Dès lors, plusieurs plaques commémoratives sont apposées par diverses instances du rugby contribuant à l’érection d’un lieu de mémoire. En 1960, la Fédération française de rugby (FFR) dépose une plaque commémorative sur la tombe de William Webb Ellis, témoignant de se reconnaissance à l’inventeur du rugby. En 1972, un siècle après la mort de William Webb Ellis, une cérémonie a lieu et une plaque est apposée, à l’initiative de l’école de Rugby, pour commémorer le centenaire de sa disparition. En 1983 à l’occasion de son congrès tenu à Nice, la FFR pose une nouvelle plaque tandis que la Fédération anglaise de rugby ou Rugby Football Union (RFU) en fait de même.

La figure de William Webb Ellis acquiert plus encore une notoriété internationale avec l’attribution d’un trophée en son nom (Webb Ellis Cup) à l’équipe vainqueur de la Coupe du monde de Rugby, dont la première édition se déroule en 1987. À l’occasion de la deuxième édition de cette compétition, organisée en 1991 en partie de France (des matchs se déroulent aussi en Angleterre, au Pays de Galles, en Écosse et en Irlande) une nouvelle plaque est déposée sur la tombe. En 2007, c’est au tour de la fédération néo-zélandaise de rugby de déposer une plaque sur la tombe, alors que les All Blacks participent à la sixième coupe du monde de rugby, organisée cette fois exclusivement en France. Depuis 2007, trône aussi à l’entrée basse du cimetière du Vieux Château, une statue en bronze de William Webb Ellis offerte par la ville de Rugby et l’International Rugby Board (IRB) à la ville de Menton. Réalisée par le sculpteur britannique Graham Ibbeson, elle montre un jeune adolescent anglais effectuant son geste fondateur. L’artiste a pris pour modèle son propre fils, car les traits du pasteur sont incertains. Il s’agit en fait d’une réplique de la statue inaugurée à Rugby dix ans auparavant, en 1997. Cette statue côtoie une plaque portant les signatures des capitaines des vingt équipes participant à la sixième Coupe du monde. Ces derniers sont en effet venus lui rendre hommage et le trophée est symboliquement déposé sur la tombe.

D’illustres autres joueurs en activité ou retraités ont également fait le déplacement sur ce lieu de mémoire de leur sport, à l’instar, en 2012, de Jonny Wilkinson, international anglais et joueur du Racing Club de Toulon (RCT). De même, le 12 juillet 2023, l’ancien demi de mêlé et sélectionneur du XV de France, Fabien Galthié, se rend lui aussi en pèlerinage sur la tombe de William Webb Ellis en préambule à la dixième édition de la Coupe du monde, compétition organisée pour la seconde fois dans l’Hexagone.

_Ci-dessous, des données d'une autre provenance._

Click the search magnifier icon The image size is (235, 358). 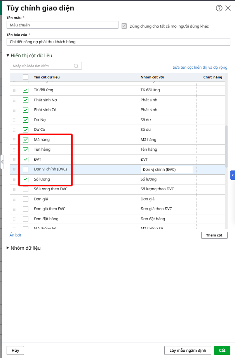[77, 66]
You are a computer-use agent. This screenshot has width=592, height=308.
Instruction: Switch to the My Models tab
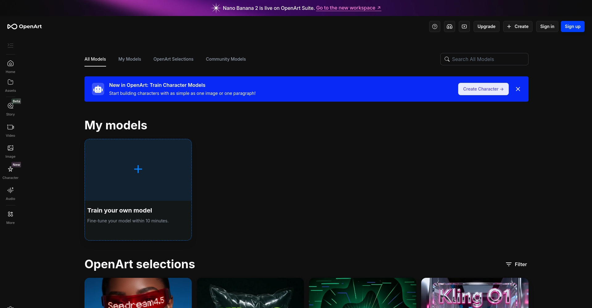[130, 59]
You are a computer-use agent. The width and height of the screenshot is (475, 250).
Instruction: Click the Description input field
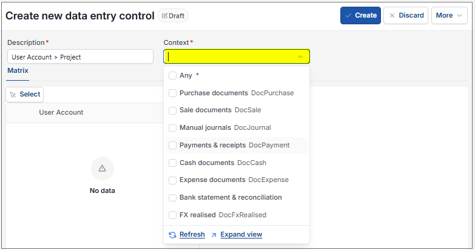point(80,56)
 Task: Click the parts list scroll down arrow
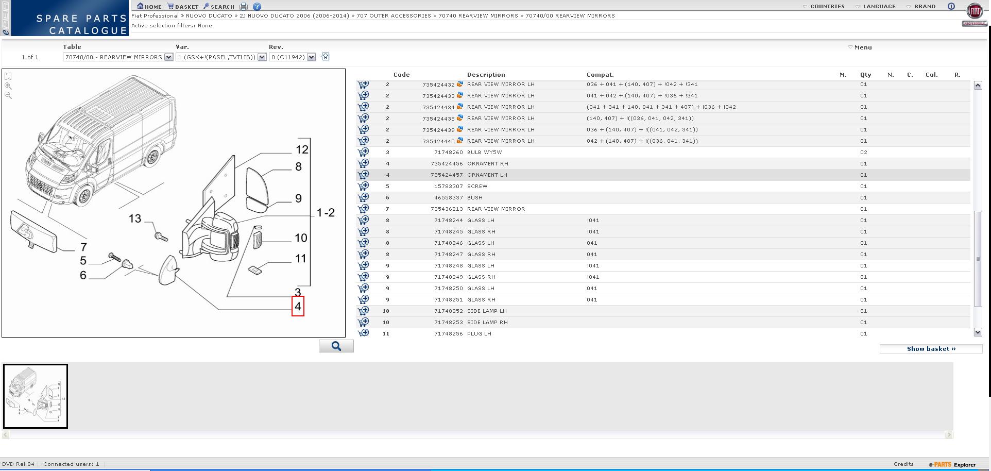click(x=978, y=332)
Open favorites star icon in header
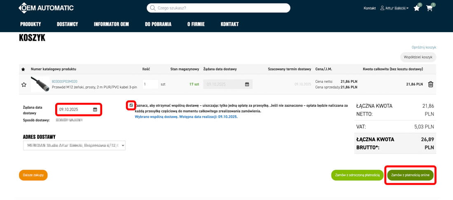This screenshot has width=453, height=200. tap(417, 8)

Plus largement les fans de ballon ovale fréquentent le cimetière du Vieux Château qui devient une sorte de lieu de pèlerinage. Ces passionnés viennent déposer dans l’enclos des ballons ovales, des maillots, des écharpes, des casquettes mais aussi de simples fleurs et couronnes.

Un patrimoine mentonnais

Dans ce contexte de ferveur, la ville de Menton, bien que plutôt terre de football que de rugby, revendique de plus en plus fortement l’héritage de William Webb Ellis. Elle porte, depuis plusieurs décennies, un soin particulier à honorer périodiquement son illustre défunt. Ainsi en 1972, à l’occasion du centenaire de sa mort, un match oppose, au stade Lucien Rhein, l’équipe locale du Rapid Rugby Club Menton, renforcée par des joueurs du Racing Rugby Club de Nice, à l’équipe anglaise de la ville de Rugby. Cette appropriation se renforce encore deux ans plus tard, puisqu’en mars 1974, le conseil municipal de Menton prend la décision symbolique de baptiser une rue de la ville, située près de la gare de Menton Garavan, au nom de Webb Ellis. Le lieu précis où se trouve sa sépulture, au cimetière du Vieux Château, porte par ailleurs désormais le nom de « Placette William Webb Ellis ». Une autre étape symbolique de cette patrimonialisation locale, est la création, en 1993, d’une école de rugby Webb Ellis, qui devient en 2001 le Rugby Club Menton Webb Ellis. En 2020, une plaque est par ailleurs dévoilée sur l’église anglicane Saint John, fréquentée par l’intéressé jusqu’à sa mort en 1872. À l’occasion de la Coupe du monde 2023, disputée en France, la tombe est rénovée et la municipalité, en étroite collaboration avec le club, met en place, dans les rues de la ville, au départ de l’office du tourisme, un parcours pédagogique de deux kilomètres et demi composé de vingt et un panneaux avec QR codes racontant en français, en anglais et en italien l’histoire du rugby. Le trophée Webb Ellis, remis au vainqueur de la Coupe du monde, fait par ailleurs une nouvelle apparition sur la sépulture en septembre 2023. La tombe de William Webb Ellis est un atout supplémentaire dans l’attractivité touristique de Menton. De nombreux touristes britanniques, australiens, néo-zélandais ou même japonais visitent en effet chaque année Menton dans le but de rendre hommage à William Webb Ellis.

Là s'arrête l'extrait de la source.